Während Natalie ihre Sachen auspackte, humpelte Liz zum Küchenfenster und öffnete es. Ein winziger Vogel, der direkt auf der Fensterbank gesessen haben musste, flog völlig verschreckt davon und blieb ein Stück entfernt auf einem Balkongeländer sitzen, wo er in heftigstem Stakkato laut lostrillerte. Liz war beinah so erschrocken wie dieser kleine Vogel, und dann sah sie, dass sie ihn anscheinend aus seinem Nest verscheucht hatte, denn in einer Ecke ihrer Fensterbank entdeckte sie ein sehr ordentlich gebautes, kugeliges Nest mit einem kleinen runden Schlupfloch.

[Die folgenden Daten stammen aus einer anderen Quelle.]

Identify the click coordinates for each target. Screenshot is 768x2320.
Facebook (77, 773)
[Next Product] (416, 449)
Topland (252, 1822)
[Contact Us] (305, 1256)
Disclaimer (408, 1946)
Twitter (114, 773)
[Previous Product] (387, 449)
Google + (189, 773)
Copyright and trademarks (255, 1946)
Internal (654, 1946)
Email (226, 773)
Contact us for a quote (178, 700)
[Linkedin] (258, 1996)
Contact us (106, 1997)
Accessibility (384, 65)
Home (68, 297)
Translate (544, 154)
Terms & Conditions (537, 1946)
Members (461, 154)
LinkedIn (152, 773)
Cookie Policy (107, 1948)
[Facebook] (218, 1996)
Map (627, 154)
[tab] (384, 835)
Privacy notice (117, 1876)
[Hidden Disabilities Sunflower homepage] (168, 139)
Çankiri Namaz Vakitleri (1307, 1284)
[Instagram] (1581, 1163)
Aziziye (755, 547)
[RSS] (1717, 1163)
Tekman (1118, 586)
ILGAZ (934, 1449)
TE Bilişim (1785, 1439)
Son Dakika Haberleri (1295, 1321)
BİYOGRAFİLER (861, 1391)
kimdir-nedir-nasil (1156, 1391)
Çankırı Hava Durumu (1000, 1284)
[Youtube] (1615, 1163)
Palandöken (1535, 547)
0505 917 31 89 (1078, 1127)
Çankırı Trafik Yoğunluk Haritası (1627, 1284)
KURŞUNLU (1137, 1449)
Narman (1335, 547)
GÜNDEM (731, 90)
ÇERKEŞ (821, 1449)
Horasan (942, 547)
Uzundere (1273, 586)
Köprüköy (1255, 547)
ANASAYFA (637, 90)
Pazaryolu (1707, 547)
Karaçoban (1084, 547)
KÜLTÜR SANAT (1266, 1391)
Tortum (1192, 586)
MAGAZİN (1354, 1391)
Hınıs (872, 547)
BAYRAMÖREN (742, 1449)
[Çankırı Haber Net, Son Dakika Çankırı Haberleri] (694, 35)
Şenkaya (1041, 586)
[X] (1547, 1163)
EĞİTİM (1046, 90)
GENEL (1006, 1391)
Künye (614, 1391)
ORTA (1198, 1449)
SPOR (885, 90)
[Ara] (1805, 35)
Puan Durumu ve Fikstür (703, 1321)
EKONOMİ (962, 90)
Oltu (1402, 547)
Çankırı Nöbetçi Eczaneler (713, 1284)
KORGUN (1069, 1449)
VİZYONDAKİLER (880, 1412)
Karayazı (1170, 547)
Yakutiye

»’tschuldigung«, rief sie dem Vogel zu und humpelte langsam zurück in die Küche, damit er erkannte, dass sie keine Gefahr darstellte und zurück in sein Nest fliegen konnte. Es rührte sie, dass in ihrer Abwesenheit ein Nestbau stattgefunden hatte, dass sich ein winziger Vogel gerade ihre Fensterbank ausgesucht hatte.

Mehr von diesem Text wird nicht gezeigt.